Reg reporting and cloud migration

24 Aug 2020

24 Aug 2020

Accenture identified regulatory reporting as one of the top three legacy tech intensive processes that could benefit from cloud migration, with 40% of respondents citing it as the leading use-case

According to 2017 research by advisory firm Gartner, 36% of banking and insurance providers worldwide are poised to “use the cloud to support more than half of their transactional systems of record” this year.  This is in part because, leveraging cloud services, one Asia-Pacific bank reported a 40% drop in costs associated with IT infrastructure and software development and provisioning.

From the regulator’s point of view, cloud is set to help them process and evaluate the rising amount of data they themselves received from their reporting entities. For example, in a 2019 interview with the Financial Times, Steve Randich, chief information officer at the U.S. Financial Industry Regulatory Authority (FINRA), said migrating to the cloud enabled the regulator “to process 50,000 “nodes”, or pieces of data, simultaneously, up from their peak capacity of 3,000 nodes a day back in the pre-cloud era of 2003.”

Despite the financial industry’s sky-high aspirations, “reality often lags behind their ambitions,” writes the FT. In fact, Accenture found that 43% of survey participants had no cloud strategy or had just barely started adopting basic cloud processes. Meanwhile, 63% of those surveyed said they had no road map to measure their progress.

Furthermore, the cost and time-horizon of cloud transformations are intensive to say the least.
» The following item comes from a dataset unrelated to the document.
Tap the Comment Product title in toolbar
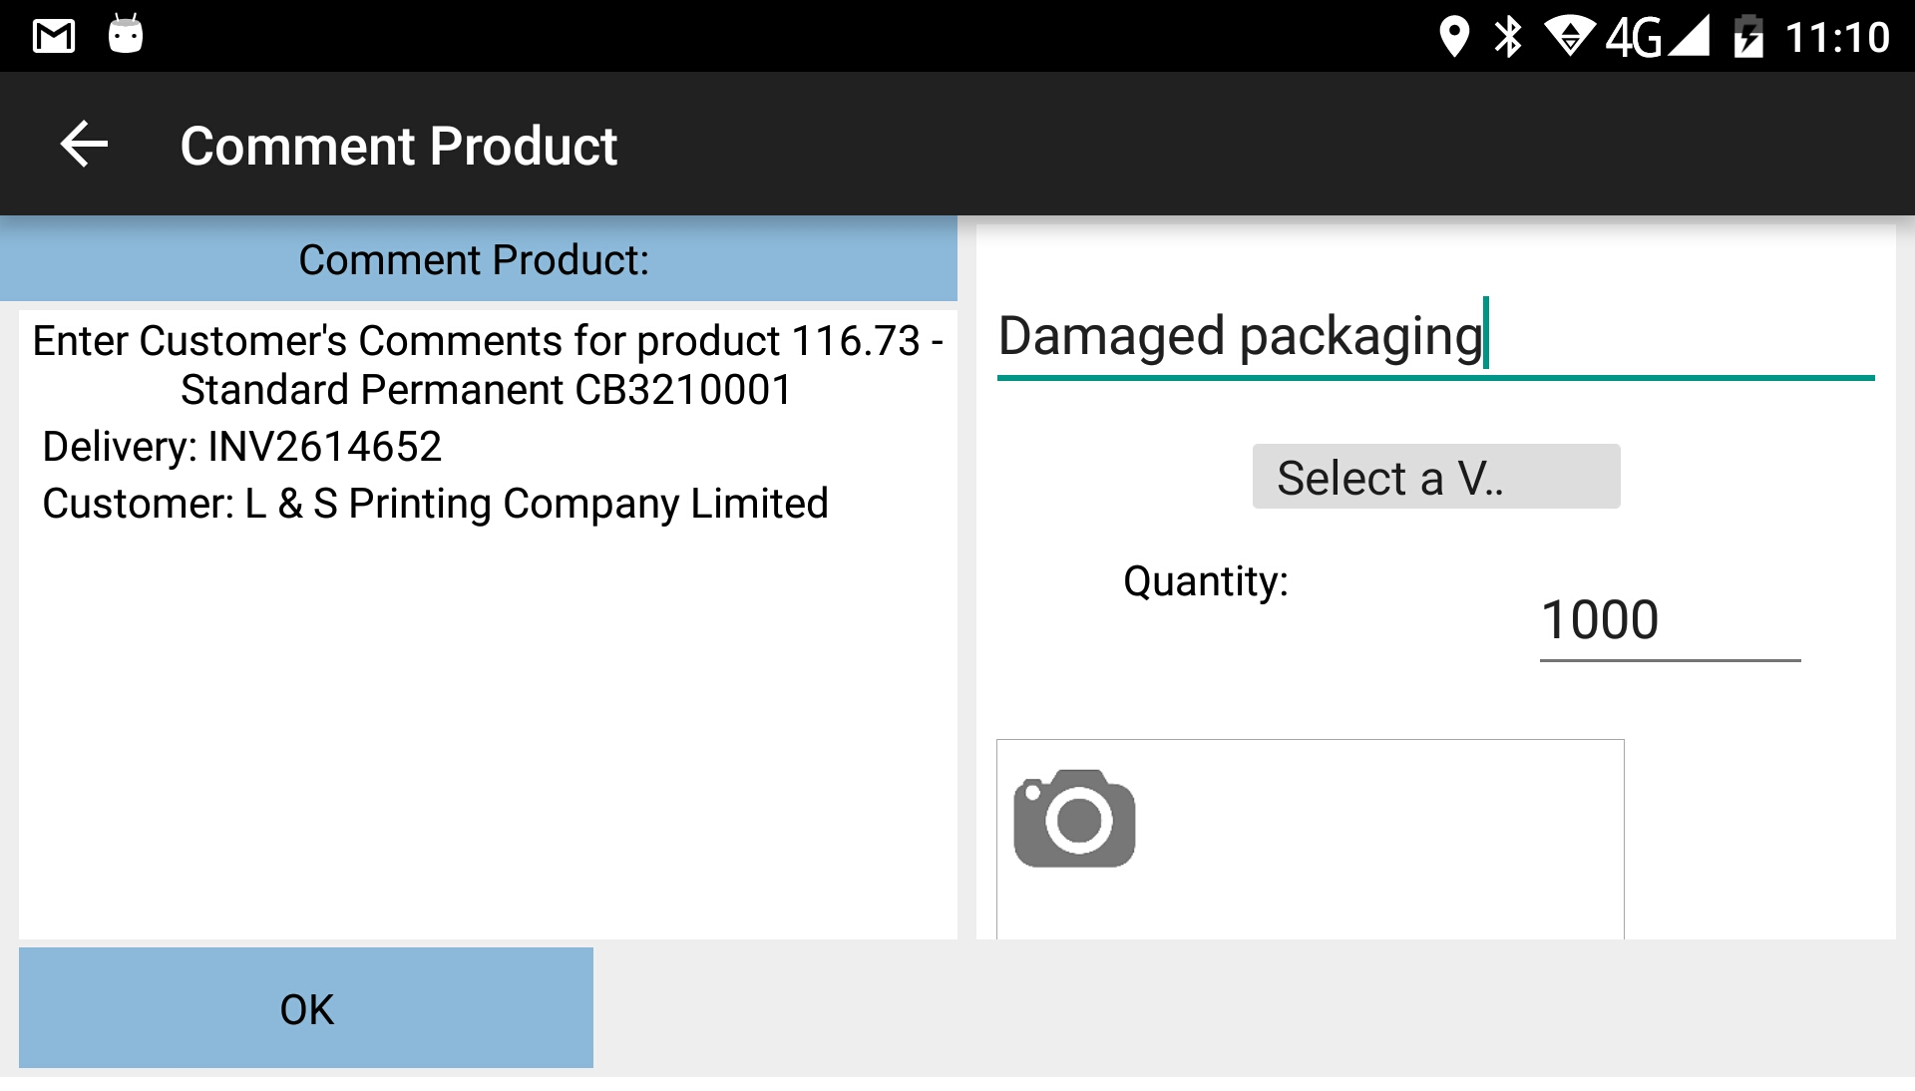pos(399,146)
McKinsey research found that a single financial institution had budgeted US $300 million for a migration process forecasted to span two-to-three years. 
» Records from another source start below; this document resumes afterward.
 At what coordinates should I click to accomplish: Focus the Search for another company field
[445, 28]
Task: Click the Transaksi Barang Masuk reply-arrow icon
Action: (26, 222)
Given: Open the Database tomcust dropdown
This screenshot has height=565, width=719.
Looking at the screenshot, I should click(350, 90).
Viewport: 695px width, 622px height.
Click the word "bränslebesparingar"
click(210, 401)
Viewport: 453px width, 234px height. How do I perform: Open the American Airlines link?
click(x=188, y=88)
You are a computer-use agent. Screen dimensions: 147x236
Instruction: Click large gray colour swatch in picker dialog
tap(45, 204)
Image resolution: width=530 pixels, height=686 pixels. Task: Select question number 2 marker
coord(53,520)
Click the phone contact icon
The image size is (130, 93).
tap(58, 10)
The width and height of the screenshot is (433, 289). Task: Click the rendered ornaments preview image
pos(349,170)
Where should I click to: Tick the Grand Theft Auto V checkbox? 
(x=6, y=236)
But the bigger problem is one of so-called “technical debt,” which Accenture defines as the “cost to rework legacy IT so that the business thrives in the digital age.” The limitations and overall lack of interoperability that are inherent to legacy systems are significant stumbling blocks to cloud adoption.

Regardless, the Accenture report identified regulatory reporting as one of the top-three, legacy-tech-intensive processes that could benefit from cloud migration, with 40% of respondents citing it as the leading use-case.
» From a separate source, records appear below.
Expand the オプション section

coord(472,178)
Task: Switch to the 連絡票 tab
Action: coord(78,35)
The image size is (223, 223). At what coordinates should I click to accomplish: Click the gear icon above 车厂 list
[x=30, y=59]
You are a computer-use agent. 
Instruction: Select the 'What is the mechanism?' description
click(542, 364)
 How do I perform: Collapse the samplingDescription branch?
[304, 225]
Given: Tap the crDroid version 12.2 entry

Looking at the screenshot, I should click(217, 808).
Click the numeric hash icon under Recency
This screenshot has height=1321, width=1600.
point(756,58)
And in a 2019 interview with Finextra, Mike Zehetmayr, the head of RegTech for consultancy Ernst & Young in the UK, said “use of cloud computing, or utilities, would provide opportunity for FIs to use cutting-edge technology to manage compliance while driving down the costs related to purchasing, installing and managing the solution, including upskilling or even recruiting the resources with the relevant competence.”

Ultimately, Zehetmayr believes the cloud will be key for FIs to disintegrate legacy siloed infrastructures and create a fluid, interoperable compliance ecosystem in financial services. However, overcoming the technical debt remains a daunting and costly enterprise. To this end, modern application program interfaces (APIs) may offer FIs the most frictionless and cost-efficient way of connecting legacy systems to cloud applications.